Listing 2: Template Chisel code for control bundles and pipeline registers. Students are required to fill in missing control signals.

but make the Chisel code significantly different. As we continue using these assignments, we plan on making small changes to the CPU for each class.

#### 2.3 Pipelined CPU design

Figure 2 shows the design of the baseline pipelined CPU. We also have a second version of this design with a branch predictor for the fourth assignment. This design supports full forwarding between writeback and memory to execute and hazard detection for load to use hazards and branch hazards.

The pipelined CPU uses all of the same modules from the single cycle design. The differences are the data path, which now includes pipeline registers and the forwarding and hazard detection units.

In the third assignment, we provided the students with outlines for the pipeline registers as shown in Listing 2, but did not specify the required control signals. The first step in the assignment was to fill in the pipeline registers with the required signals. This is a good example of the benefits of Chisel's modularity compared to using Verilog. The students were able to concentrate on one aspect of the design at a time (e.g., first deciding the required signals before writing the data path logic).

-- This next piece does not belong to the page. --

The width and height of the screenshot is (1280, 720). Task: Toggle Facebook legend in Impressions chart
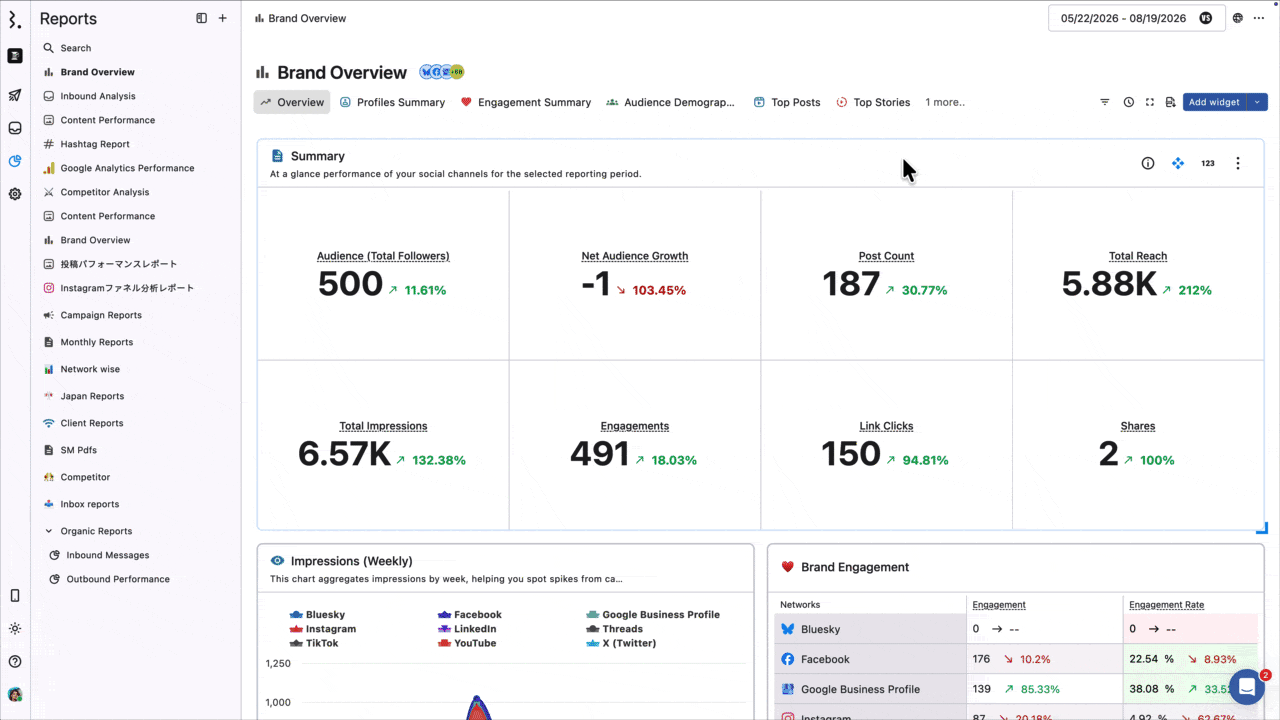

After specifying the signals in each pipeline register, the students implemented the pipeline without forwarding or hazard detection. We provided the students with a set of applications (about 50, most of which had a single instruction) which would correctly execute even without forwarding and hazard detection. Once they were able to correctly execute these tests, the students had confidence their data path logic was correct.

In this part, the students struggled the most with correctly updating the PC. The students tried to update the PC in the writeback stage instead of during the fetch stage even though this was specified on the diagram they were given (Figure 2). We believe this struggle was actually a good thing because instead of struggling with the tools or how to wire simple parts of the design, the students were struggling with the *concept* of pipelined designs. In many cases, after coming to office hours and asking questions about how pipelining works, the students were able to successfully complete the assignment. 95% of students in successfully completed this part of the assignment between the two times this assignment was used.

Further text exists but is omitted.